"Passengers are all right. Where is Mrs. Page?"
"She cried, an' tuk on awful about ye; an' borrered a hoss to ride right on down the road to meet the other stage, an' let 'em know what's up."
"She did, did she?" said Sam, very thoughtfully. "Waal, that is odd. Why, she ran away with my team—that's what she did; and it's all a hoax about the 'road-agents.' The passengers are back at the other station."

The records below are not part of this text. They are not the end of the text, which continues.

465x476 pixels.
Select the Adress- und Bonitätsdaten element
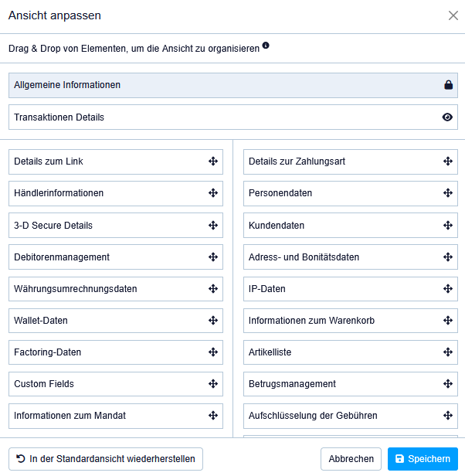pos(351,257)
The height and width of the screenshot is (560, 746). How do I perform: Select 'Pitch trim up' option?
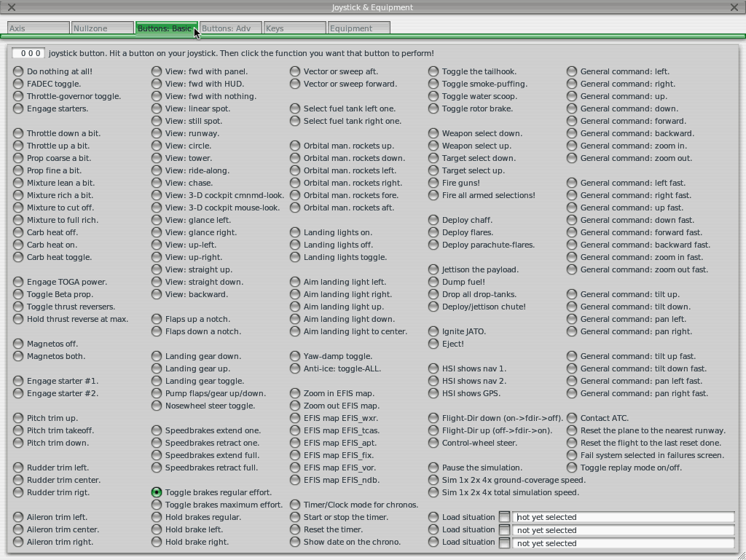[18, 418]
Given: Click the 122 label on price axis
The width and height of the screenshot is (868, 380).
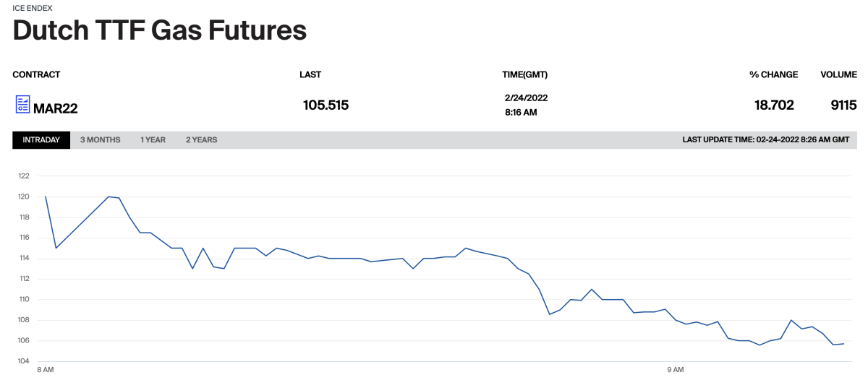Looking at the screenshot, I should [x=24, y=176].
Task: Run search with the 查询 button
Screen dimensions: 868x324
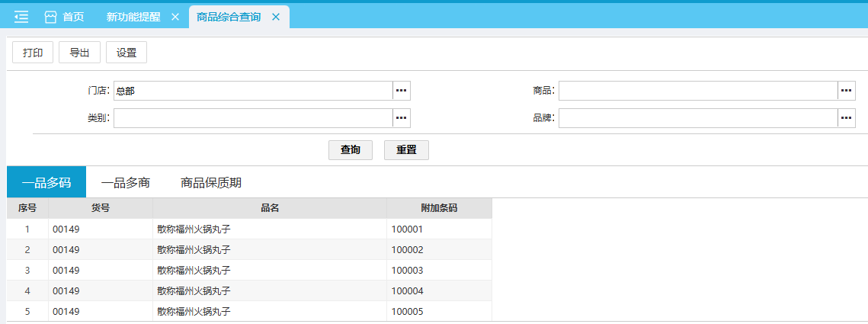Action: click(351, 150)
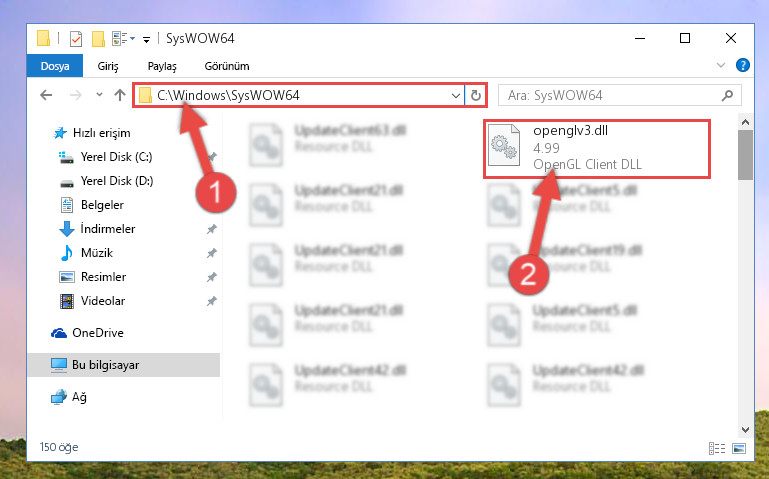The image size is (769, 479).
Task: Click the search magnifier icon
Action: (x=727, y=95)
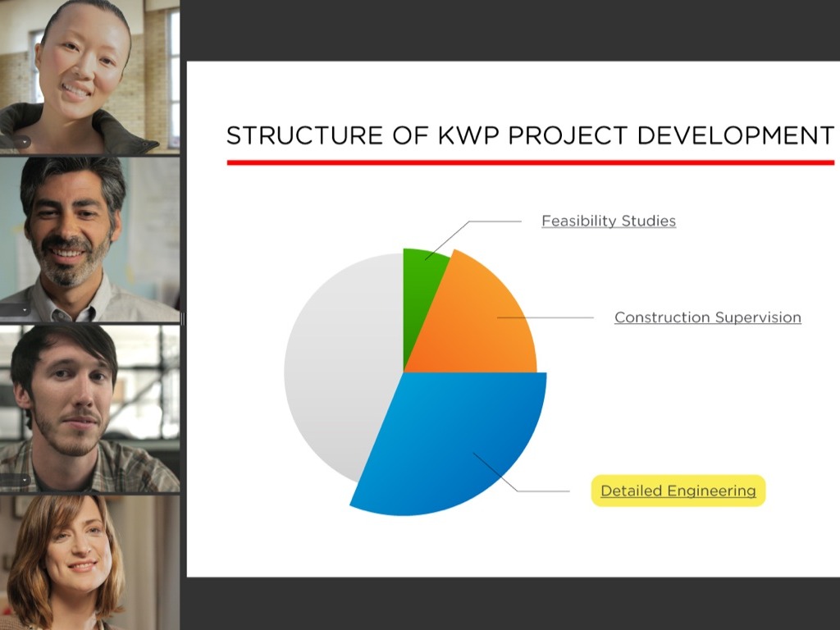
Task: Open the name dropdown on the top video tile
Action: tap(25, 142)

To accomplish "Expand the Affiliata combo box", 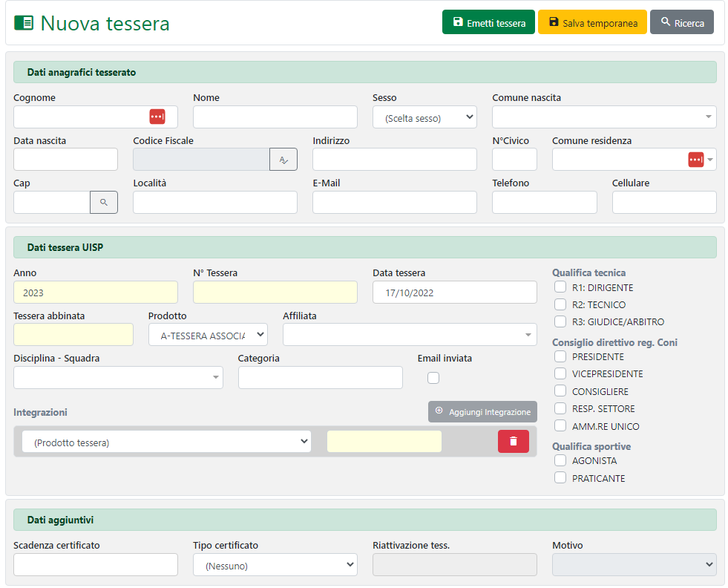I will click(x=409, y=335).

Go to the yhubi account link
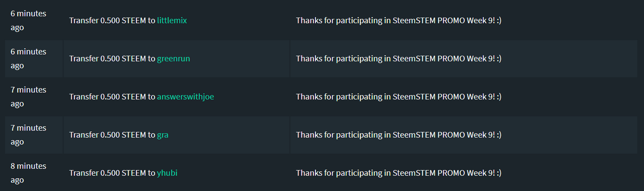[x=167, y=173]
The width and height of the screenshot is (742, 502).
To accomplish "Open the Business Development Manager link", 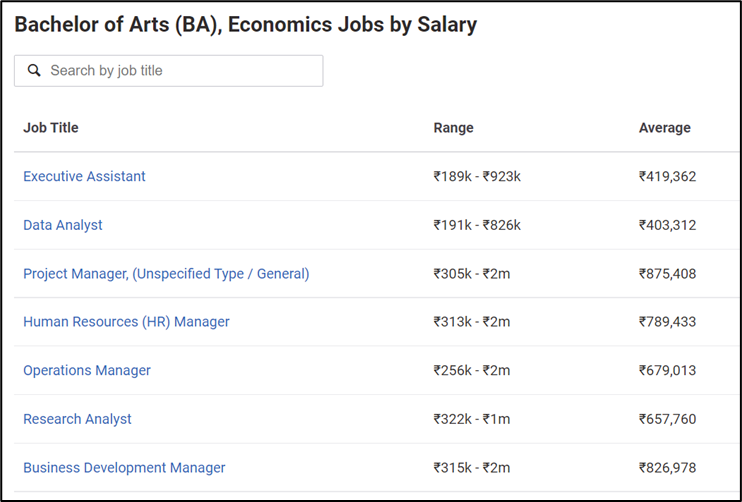I will [x=124, y=468].
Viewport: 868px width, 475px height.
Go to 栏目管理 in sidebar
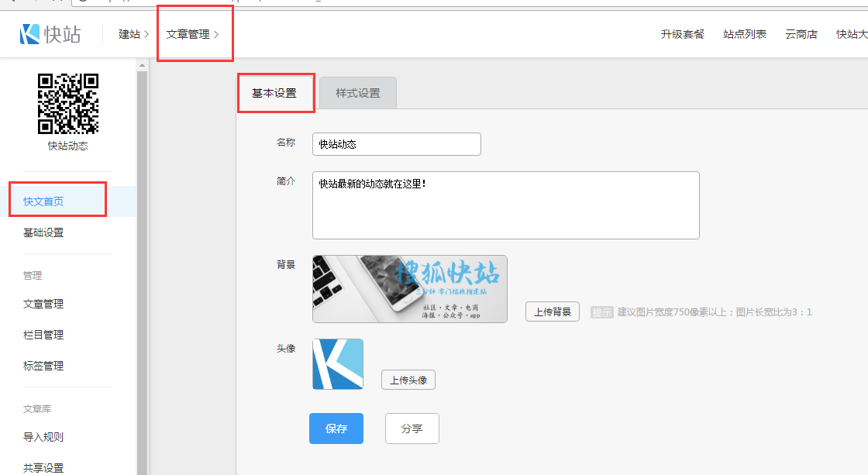tap(43, 335)
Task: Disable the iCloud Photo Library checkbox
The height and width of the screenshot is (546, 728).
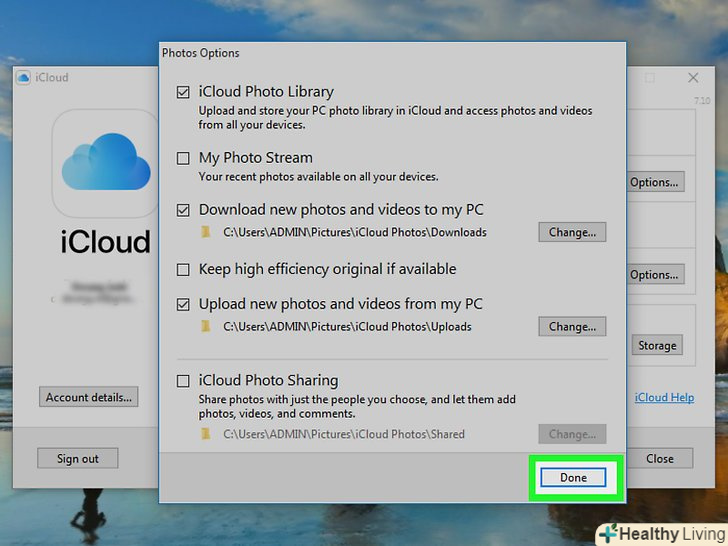Action: (x=183, y=92)
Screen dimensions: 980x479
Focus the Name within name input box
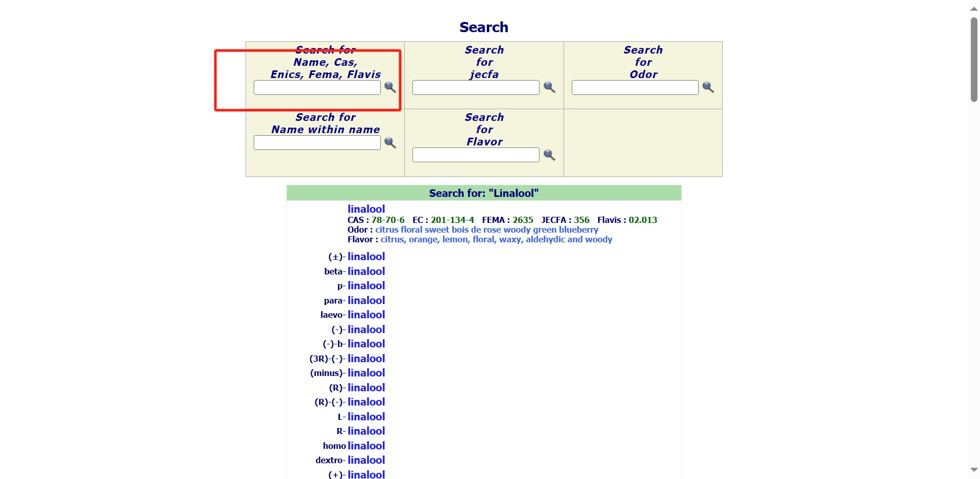(317, 143)
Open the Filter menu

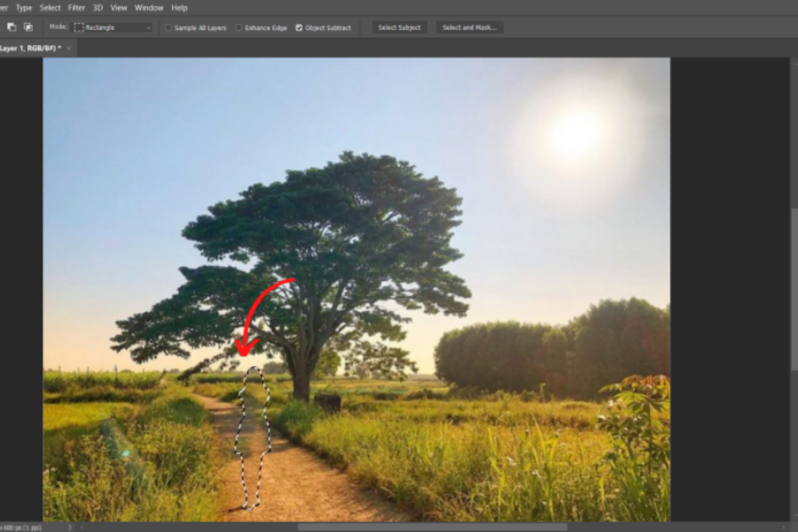[77, 8]
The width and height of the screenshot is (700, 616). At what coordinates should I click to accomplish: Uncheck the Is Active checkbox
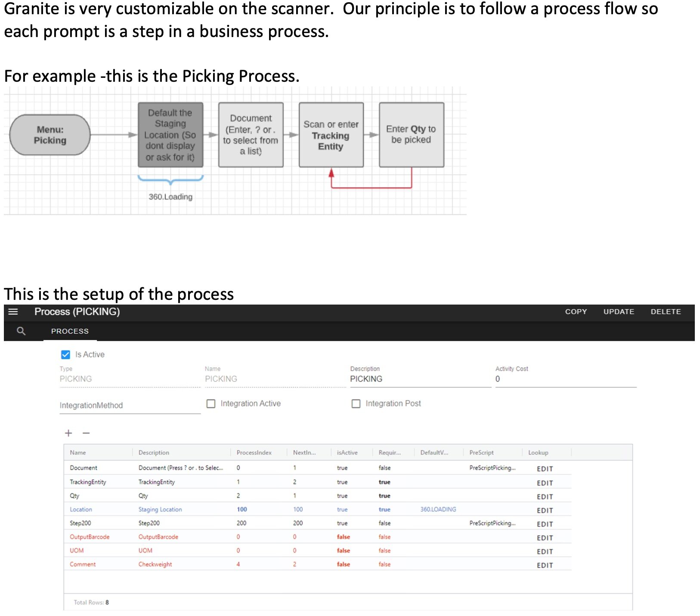click(66, 354)
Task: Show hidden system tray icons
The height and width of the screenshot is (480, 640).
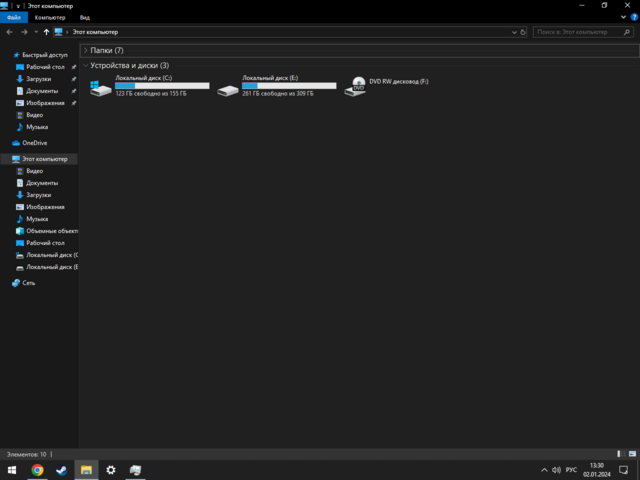Action: coord(543,469)
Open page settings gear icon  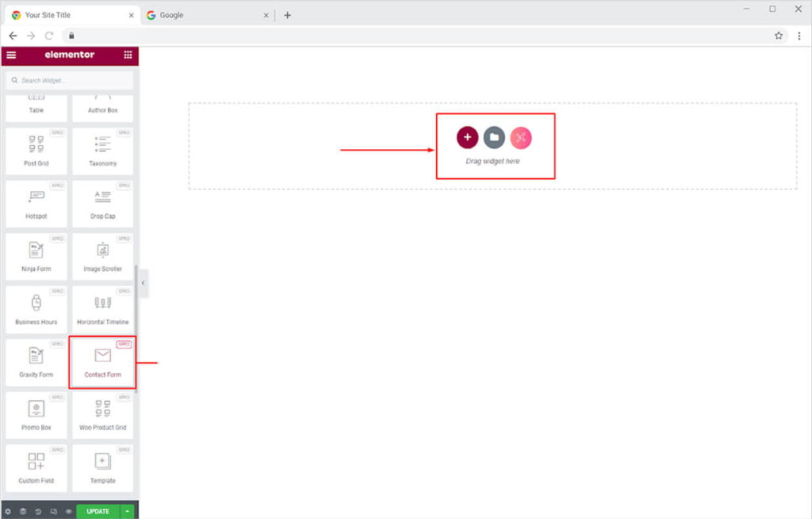8,511
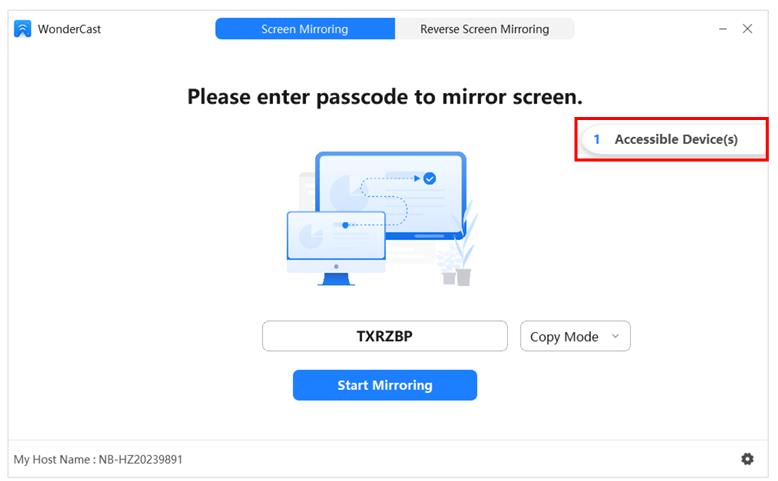Close the WonderCast window
This screenshot has width=778, height=481.
[x=747, y=29]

Sam had suddenly become "all things to all men," to a degree that surprised himself. He was wrong about the horse, too, as was proven by its return to its owner four days after. By the same hand came the following letter to Mr. Samuel Rice:
"Dear Mr. Rice: It was so good of you! I thank you more than I can say. I wish I could set myself right in your eyes, for I prize your friendship dearly—dearly; but I know that I cannot. It has not been all my fault. I was married to a bad, bad man, when I was only fifteen. He has ruined my life; but now he is dead, and I need not fear him. I will hereafter live as a good woman should live. The tears run down my cheeks as I write you this farewell—as they did that day when I saw that sweet woman and her babe at the farm-house gate; and knew what was in your thought. Heaven send you such a wife. Good-bye, dear Mr. Rice, good-bye.
"Dolly Page!"
There are some men, as well as women, in this world, who could figure in the role of Evangeline, who have tender, loyal, and constant hearts. Such a one was the driver of the Lucky-dog stage. But, though he sat on that box for two years longer, and scrutinized every dark-eyed, sweet-voiced lady-passenger who rode in his coach during that time, often with an intense longing for a sight of the face he craved—it never came. Out of the heaven of his life that star had vanished forever, and nothing was left him but a soiled photograph, and a tear-stained letter, worn with frequent folding and unfolding.